Num espaço de pouco mais de um ano já é a quarta ocasião que tenho de viver o esplendor de uma atuação da Joana Guerra e apraz-me desde já fazer duas afirmações. Começo assim por me lamentar e penitenciar por ter chegado tão atrasado ao trabalho desta violoncelista, compositora e improvisadora, que nos seus inúmeros projetos e colaborações vai tão depressa ao noise, à clássica erudita, como ao folk ou ao jazz, seguindo registos mais experimentais e de improvisação ou mais próximos do “formato canção” … mas sempre cativantes, sempre únicos e sempre brilhantes. Tanto que me perdi … dizia eu que cheguei tão atrasado que ainda me faltam muitas vezes mais para conseguir apanhar um pouco do que fui perdendo.
Depois, e caso estejam tão ou mais desfasados quanto eu (ou até menos), não há problema … todos estes momentos são únicos e irrepetíveis. Podem e devem ir escutando tudo o que está disponível nos mais diversos formatos em que podemos ouvir música, mas nada vos irá preparar para a maravilha que irão encontrar. E, por isso, vale sempre a pena … e valer a pena, neste contexto, é o meu understatement do ano.
A atuação da Joana nas Cartaxo Sessions não fugiu a nenhuma destas “regras” … única e maravilhosa. Do outro lado do palco, o público nas primeiras filas sentou-se para absorver com mais intensidade o que ia saindo de todas as partes do violoncelo, dos diferentes auxiliares de distorção e das cordas vocais da artista. Foi a vez que a ouvi cantar mais e, ao vivo, aproximar-se mais do tal formato canção! Continuou a haver espaço para a improvisação, para o sonho, para sentir a reação do público e até o impacto da acústica da sala … quando, a notas tantas, teve de fazer uma pausa para deixar assentar o som! Belíssimo … mais uma vez!
Depois do mundo das maravilhas, tempo para um salto lá fora para equilibrar o termostato, limpar o palato e preparar a viagem até à floresta encantada (estou certo que o Tiago Castro não se importará da citação) dos Moura. Este bando de galegos trazem-nos uma mistura mágica de Rock progressivo, psicadelismo, folk e de algum imaginário pagão que estamos habituados a associar àquele pedaço tão especial da Península Ibérica. No entanto, não concluam que vão encontrar 6 músicos vestidos de gnomos verdes, de fadas púrpura ou unicórnios multicoloridos. Os Moura abraçam as suas raízes regionais e carregam as tradições do seu povo tanto para as letras das suas canções como para as respectivas composições sónicas.

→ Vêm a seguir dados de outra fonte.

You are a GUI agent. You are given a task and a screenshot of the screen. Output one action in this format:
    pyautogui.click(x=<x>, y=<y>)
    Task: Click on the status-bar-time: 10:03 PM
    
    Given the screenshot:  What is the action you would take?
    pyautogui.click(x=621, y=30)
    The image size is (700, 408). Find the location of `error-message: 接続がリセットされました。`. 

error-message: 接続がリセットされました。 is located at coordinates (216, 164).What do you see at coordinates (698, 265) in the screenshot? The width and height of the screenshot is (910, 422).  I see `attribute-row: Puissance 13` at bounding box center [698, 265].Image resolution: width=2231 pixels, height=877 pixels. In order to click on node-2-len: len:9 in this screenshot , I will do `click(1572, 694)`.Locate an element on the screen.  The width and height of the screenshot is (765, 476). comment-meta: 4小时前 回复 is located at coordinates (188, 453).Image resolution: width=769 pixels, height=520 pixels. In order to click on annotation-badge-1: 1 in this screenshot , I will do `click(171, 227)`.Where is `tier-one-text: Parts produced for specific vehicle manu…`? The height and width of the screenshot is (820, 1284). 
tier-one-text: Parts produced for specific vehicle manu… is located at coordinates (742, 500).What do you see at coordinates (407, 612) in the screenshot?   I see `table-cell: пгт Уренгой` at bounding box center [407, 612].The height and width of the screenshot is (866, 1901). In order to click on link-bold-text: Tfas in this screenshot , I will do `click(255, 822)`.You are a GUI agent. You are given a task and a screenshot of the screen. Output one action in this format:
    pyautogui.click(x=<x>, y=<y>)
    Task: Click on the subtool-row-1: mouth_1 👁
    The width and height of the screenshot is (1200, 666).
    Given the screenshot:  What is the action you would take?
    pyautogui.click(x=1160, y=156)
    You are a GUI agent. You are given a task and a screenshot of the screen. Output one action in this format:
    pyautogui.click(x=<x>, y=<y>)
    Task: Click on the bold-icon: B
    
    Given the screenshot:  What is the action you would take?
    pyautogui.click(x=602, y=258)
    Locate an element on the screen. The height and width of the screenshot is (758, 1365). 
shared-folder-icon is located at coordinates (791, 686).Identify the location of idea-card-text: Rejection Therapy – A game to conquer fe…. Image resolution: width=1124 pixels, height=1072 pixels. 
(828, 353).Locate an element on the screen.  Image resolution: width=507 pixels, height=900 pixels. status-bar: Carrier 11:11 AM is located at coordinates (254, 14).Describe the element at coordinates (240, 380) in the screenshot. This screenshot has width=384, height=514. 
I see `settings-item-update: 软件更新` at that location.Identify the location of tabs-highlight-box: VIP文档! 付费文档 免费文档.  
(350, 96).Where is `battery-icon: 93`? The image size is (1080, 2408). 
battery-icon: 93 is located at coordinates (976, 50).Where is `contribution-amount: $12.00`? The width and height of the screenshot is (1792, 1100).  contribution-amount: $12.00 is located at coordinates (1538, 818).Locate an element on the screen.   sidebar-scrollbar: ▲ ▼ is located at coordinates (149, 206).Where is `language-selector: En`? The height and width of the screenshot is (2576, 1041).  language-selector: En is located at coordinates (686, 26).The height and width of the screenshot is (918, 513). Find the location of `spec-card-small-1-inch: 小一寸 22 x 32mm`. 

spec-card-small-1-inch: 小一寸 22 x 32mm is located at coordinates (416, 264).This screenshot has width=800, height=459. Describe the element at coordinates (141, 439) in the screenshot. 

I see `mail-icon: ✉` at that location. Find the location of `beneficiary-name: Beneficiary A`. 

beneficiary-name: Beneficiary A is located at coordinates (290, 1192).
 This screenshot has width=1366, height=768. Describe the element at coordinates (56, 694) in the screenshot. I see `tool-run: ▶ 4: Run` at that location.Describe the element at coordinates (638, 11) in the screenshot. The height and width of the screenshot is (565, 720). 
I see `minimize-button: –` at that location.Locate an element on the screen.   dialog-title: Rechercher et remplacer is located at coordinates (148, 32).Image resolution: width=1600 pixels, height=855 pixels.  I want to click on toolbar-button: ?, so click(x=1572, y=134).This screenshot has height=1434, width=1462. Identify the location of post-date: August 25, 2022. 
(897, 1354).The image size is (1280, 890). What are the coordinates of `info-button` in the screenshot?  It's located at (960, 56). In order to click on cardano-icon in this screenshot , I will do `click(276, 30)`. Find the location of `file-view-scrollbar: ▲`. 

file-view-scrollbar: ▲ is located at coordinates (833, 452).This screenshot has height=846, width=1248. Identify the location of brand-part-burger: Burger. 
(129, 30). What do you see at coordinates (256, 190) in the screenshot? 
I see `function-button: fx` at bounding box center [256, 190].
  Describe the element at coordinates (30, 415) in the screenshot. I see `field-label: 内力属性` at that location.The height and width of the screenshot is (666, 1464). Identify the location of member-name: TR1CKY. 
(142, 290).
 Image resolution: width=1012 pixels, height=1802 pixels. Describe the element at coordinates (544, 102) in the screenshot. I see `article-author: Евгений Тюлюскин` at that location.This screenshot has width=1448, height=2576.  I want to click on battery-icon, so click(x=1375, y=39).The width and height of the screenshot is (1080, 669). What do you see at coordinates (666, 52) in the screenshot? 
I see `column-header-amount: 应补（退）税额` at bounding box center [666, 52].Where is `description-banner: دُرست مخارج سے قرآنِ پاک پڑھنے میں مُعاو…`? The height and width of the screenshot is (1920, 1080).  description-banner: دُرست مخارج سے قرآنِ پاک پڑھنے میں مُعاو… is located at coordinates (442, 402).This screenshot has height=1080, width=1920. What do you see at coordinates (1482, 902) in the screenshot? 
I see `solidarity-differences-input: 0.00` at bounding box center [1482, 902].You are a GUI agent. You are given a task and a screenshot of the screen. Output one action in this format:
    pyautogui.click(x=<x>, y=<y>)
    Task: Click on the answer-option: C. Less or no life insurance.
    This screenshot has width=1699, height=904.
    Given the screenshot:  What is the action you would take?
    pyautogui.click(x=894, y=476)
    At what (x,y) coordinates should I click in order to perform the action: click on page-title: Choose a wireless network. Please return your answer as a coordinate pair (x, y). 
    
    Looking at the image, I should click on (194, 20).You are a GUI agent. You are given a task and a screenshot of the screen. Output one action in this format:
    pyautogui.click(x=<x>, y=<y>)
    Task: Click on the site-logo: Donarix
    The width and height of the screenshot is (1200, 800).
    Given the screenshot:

Não é, portanto, de estranhar que a eletricidade das guitarras e da respectiva profusão de pedais, partilhem o palco com brinquedos alucinados como o moog e o mellotron, dezenas de instrumentos percussivos e umas tantas ferramentas de trabalho agrícola. Confesso-me pouco adepto da maioria dos casamentos, e sobretudo das respectivas bodas, entre o Rock e o folclore, que muitas vezes acabam por estragar duas casas, se me permitem a liberdade na linguagem! Parecendo que não, até pela parafernália anteriormente descrita, os Moura são bem mais discretos e fazem a coisa resultar. Há lugar para tudo e está tudo no seu lugar … as agruras do trabalho e a festa da colheita, as dores no corpo e a literatura da alma.
Com três álbuns no bornal, o sexteto da Corunha desfolhou quase na íntegra, o seu aclamado segundo disco, Axexan, Espreitan de 2022, para depois nos mostrarem o rico miolo de Fume Santo de Loureiro, lançado no ano passado. Para o fim estava guardado o doce da versão da “Ronda das Mafarricas”, incluída no trabalho de estreia dos galegos (Moura, de 2020).
Os nossos parceiros das Cartaxo Sessions têm-nos habituado a belas noites de música, mas neste seu décimo terceiro aniversário, excederam-se. Muitos parabéns e ainda mais obrigados!